— Problem —
Using the records below, quote only the span that opens with the line containing "Given: Click the Withdrawals wallet icon" and closes with the line containing "Task: Open the 24", exactly and inclusively.

— Listed records —
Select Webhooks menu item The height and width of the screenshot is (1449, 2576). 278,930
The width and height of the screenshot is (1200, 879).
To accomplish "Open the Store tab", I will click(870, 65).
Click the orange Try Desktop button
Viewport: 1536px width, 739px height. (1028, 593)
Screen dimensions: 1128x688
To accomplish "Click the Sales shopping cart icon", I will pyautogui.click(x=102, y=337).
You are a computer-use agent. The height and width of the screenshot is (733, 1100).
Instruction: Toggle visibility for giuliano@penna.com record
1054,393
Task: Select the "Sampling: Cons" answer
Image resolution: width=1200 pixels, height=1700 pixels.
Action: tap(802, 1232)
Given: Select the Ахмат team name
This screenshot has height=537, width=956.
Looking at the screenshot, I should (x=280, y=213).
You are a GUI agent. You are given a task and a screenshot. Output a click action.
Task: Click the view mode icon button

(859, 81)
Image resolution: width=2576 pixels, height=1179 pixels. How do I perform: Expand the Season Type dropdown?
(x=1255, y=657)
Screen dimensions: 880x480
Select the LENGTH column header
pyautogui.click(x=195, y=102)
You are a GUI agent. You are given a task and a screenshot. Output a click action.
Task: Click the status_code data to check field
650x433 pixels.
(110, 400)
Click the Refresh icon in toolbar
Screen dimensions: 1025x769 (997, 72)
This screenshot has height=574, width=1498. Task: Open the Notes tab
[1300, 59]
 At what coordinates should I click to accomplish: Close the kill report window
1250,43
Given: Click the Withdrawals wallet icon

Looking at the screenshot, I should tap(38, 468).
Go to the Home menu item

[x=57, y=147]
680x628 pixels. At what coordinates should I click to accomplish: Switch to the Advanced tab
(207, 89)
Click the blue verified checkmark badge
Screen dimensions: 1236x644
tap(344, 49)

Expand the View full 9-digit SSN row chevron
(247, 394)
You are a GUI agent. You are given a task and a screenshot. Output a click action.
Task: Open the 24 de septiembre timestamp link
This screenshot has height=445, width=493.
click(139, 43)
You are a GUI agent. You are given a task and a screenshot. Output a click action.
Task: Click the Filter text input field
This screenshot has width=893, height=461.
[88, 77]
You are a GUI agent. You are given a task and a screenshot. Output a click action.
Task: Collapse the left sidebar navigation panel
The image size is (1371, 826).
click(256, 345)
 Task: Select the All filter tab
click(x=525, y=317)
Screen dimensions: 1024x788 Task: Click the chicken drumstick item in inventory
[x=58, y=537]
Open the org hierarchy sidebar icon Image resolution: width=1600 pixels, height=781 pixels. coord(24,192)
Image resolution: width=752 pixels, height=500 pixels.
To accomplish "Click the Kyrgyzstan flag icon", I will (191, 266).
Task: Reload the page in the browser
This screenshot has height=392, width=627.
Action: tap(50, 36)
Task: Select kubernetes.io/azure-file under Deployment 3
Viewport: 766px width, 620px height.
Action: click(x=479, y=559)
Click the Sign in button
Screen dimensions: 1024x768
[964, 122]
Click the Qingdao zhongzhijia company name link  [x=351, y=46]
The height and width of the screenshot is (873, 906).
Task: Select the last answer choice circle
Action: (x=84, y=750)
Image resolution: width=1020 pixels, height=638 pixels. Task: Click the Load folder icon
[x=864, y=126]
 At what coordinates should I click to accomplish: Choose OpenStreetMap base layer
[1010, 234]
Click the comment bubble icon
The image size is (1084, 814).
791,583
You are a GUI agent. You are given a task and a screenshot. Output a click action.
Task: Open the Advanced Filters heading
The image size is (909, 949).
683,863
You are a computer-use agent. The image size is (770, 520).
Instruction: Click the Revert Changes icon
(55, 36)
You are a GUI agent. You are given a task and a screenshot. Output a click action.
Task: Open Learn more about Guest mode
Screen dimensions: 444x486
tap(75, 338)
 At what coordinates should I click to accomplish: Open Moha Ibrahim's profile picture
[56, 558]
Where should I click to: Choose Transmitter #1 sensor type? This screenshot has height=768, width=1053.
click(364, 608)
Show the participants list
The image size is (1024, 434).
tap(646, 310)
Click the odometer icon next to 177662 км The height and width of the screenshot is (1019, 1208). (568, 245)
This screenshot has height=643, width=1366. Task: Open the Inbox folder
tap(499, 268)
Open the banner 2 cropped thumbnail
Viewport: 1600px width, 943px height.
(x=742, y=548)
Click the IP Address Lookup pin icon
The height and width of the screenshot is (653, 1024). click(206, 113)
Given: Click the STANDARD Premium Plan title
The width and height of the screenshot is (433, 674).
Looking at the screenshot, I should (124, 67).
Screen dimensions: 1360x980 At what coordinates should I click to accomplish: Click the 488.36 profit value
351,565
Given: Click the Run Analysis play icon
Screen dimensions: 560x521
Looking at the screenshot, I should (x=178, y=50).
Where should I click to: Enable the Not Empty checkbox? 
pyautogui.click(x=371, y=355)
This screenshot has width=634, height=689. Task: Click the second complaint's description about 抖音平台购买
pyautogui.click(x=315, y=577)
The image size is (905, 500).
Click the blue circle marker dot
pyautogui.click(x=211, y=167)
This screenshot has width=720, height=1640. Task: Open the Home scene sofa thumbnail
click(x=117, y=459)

— Solution to this exercise —
Given: Click the Withdrawals wallet icon

Looking at the screenshot, I should tap(38, 468).
Go to the Home menu item

[x=57, y=147]
680x628 pixels. At what coordinates should I click to accomplish: Switch to the Advanced tab
(207, 89)
Click the blue verified checkmark badge
Screen dimensions: 1236x644
tap(344, 49)

Expand the View full 9-digit SSN row chevron
(247, 394)
You are a GUI agent. You are given a task and a screenshot. Output a click action.
Task: Open the 24 de septiembre timestamp link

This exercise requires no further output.